Don’t Turn a Blind Eye to Eating Right

Although you already eat a healthy diet for many reasons, you can now add glaucoma prevention to the list. Several research studies point to a connection between diet and a decreased risk of glaucoma in later life. Unsurprisingly, many of the foods suggested are already thought to reduce the risks of many other debilitating diseases.

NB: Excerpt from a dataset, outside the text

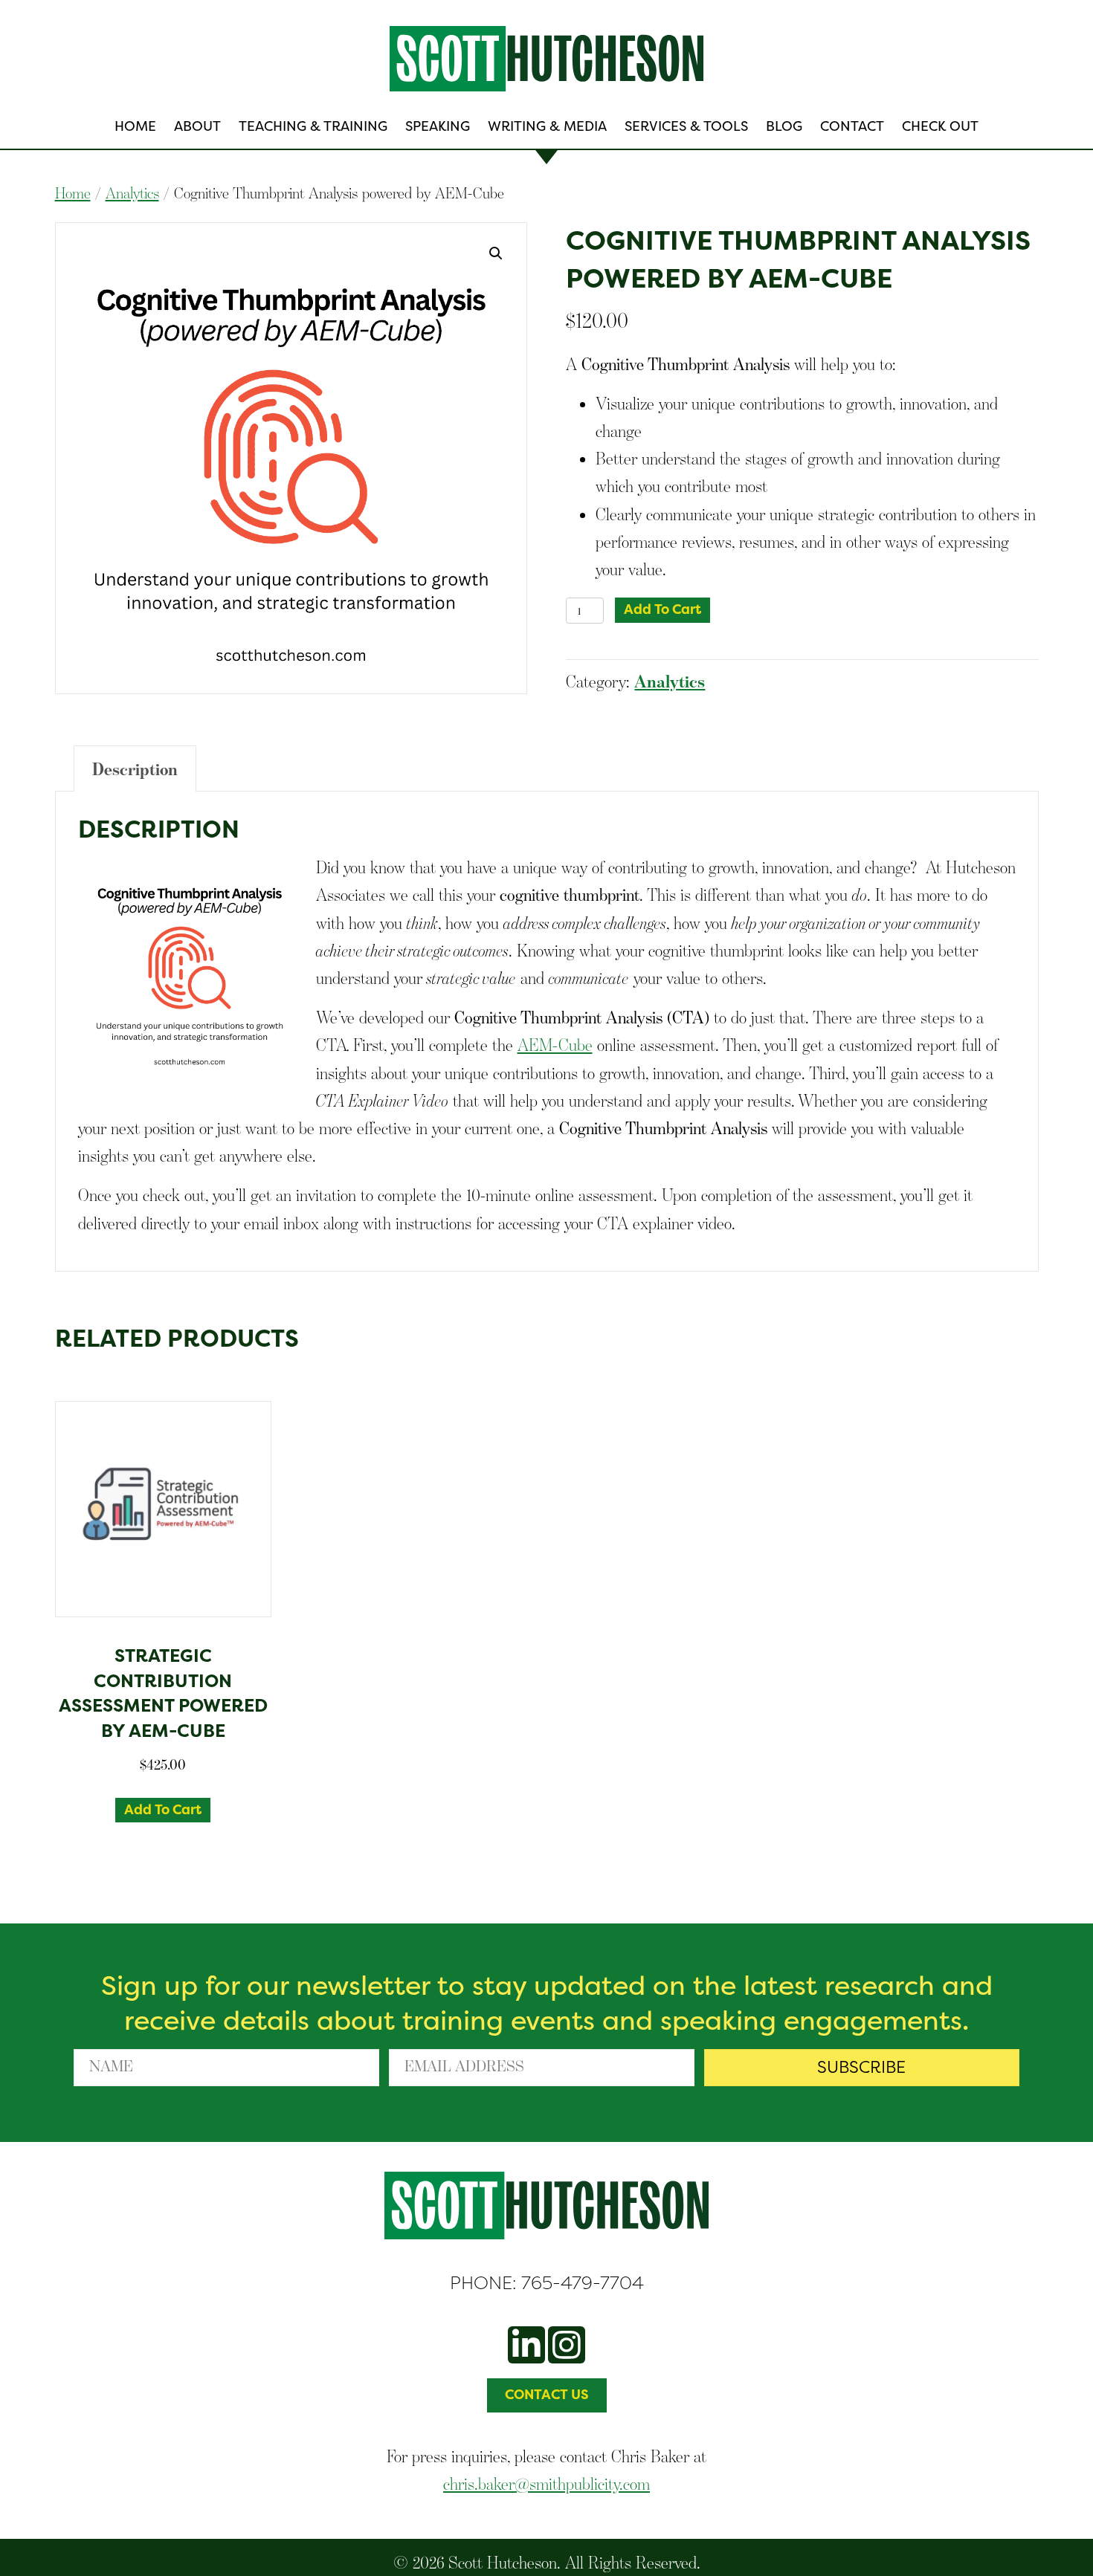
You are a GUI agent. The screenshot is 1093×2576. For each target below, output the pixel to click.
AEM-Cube (555, 1045)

The foods researchers claim are important for eye health and possibly prevent glaucoma include:

  • Dairy foods such as milk and cheese
  • Leafy greens such as spinach, cabbage and kale
  • Fruits and vegetables, and more specifically, orange fruits and vegetables such as carrots and peaches
  • Foods and liquids high in antioxidants, such as green tea, red wine and chocolate
  • Foods rich in a type of vitamin A known as retinol
  • Eggs, nuts, and citrus

Know the Foods to Avoid
It isn’t enough to just eat many of the foods mentioned above; you need to know which foods to avoid to reduce the risks of glaucoma and maintain good eye health, as well as improve overall health.

  • Keep salt consumption to a minimum. Everyone needs a little salt, but moderation is key.
  • Don’t overdo the caffeine. While coffee does contain antioxidants, too much caffeine can increase blood pressure, which is especially bad if you already have glaucoma.
  • Drink small amounts of liquid throughout the day instead of large quantities at one time.
  • Try to maintain a low-calorie diet.

You should see your optometrist for an eye exam every year. Many Americans suffering from glaucoma never realize it because the symptoms are not easily recognized. An early diagnosis can possibly prevent the disease from getting worse.

Kilham C. (2014, September 10). ” Foods to help reduce glaucoma risk.” Fox News (Website). Accessed on April 23, 2015.
Sheehan J.. (n.d.). “Foods to help reduce glaucoma risk.” SF Gate (Website). Accessed on April 23, 2015.
(2014, September 14). “Fruits and Vegetables May Reduce Glaucoma Risk.” University Herald (Website). Accessed on April 23, 2015.